=== What needs to be done ===
Begin at the line containing "This screenshot has width=690, height=402." in the data below and go on through the line containing "Add a Bill-ToLocation", repeating each line exactly; include both ends and no other line.

=== Input ===

----

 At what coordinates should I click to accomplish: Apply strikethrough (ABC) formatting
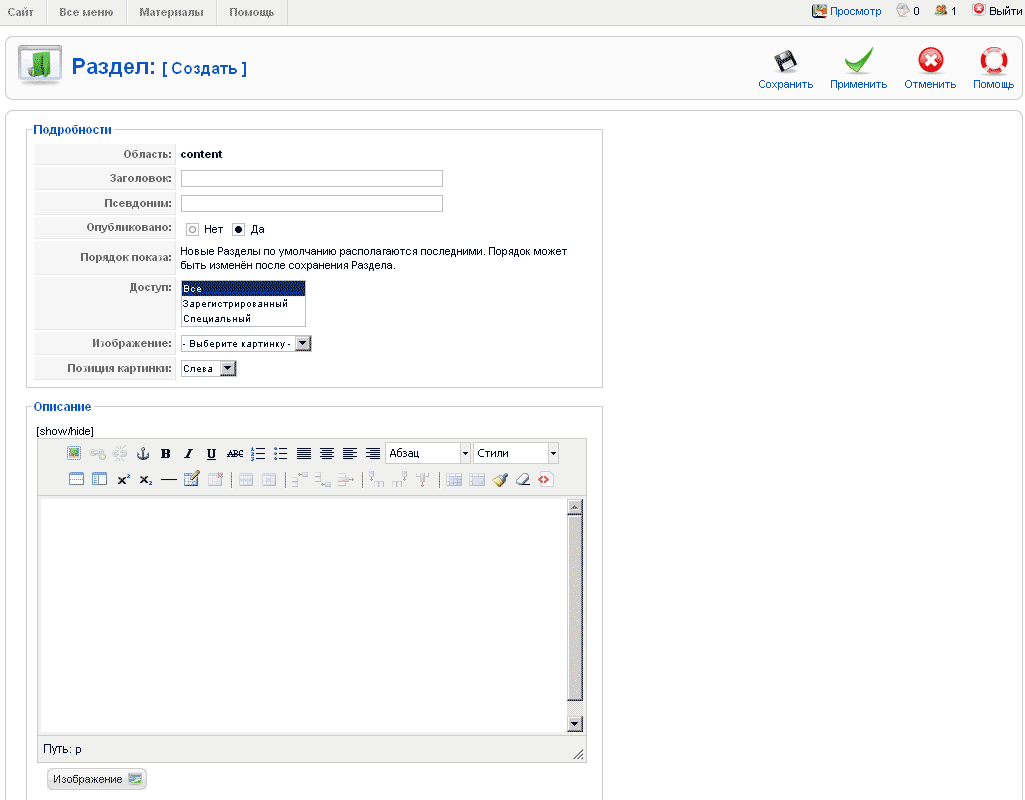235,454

----

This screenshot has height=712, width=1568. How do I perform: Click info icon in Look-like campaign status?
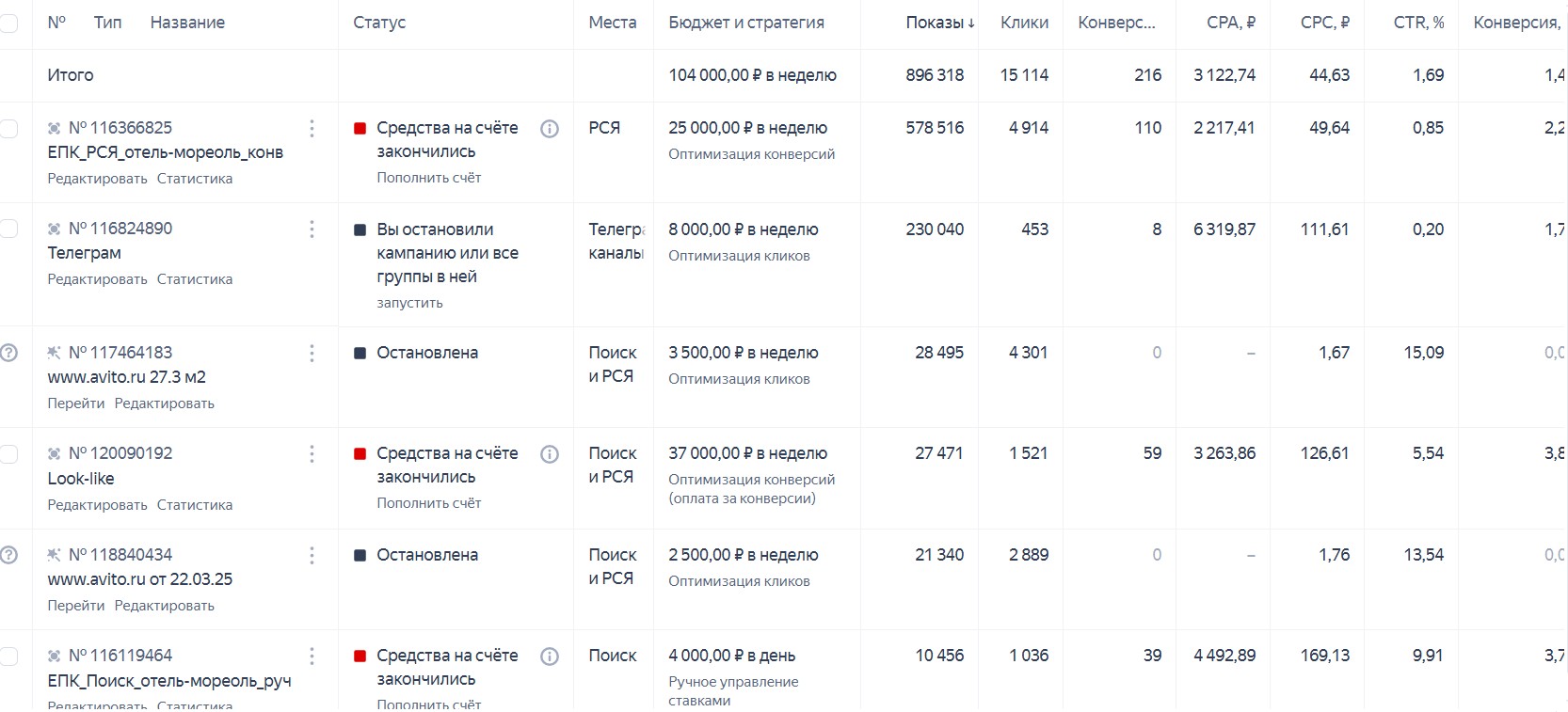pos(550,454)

----

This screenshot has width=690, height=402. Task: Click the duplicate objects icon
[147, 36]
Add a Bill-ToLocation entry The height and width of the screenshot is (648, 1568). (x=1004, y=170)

----

=== Output for this exercise ===
This screenshot has width=690, height=402. Task: Click the duplicate objects icon
[147, 36]
Add a Bill-ToLocation entry The height and width of the screenshot is (648, 1568). (x=1004, y=170)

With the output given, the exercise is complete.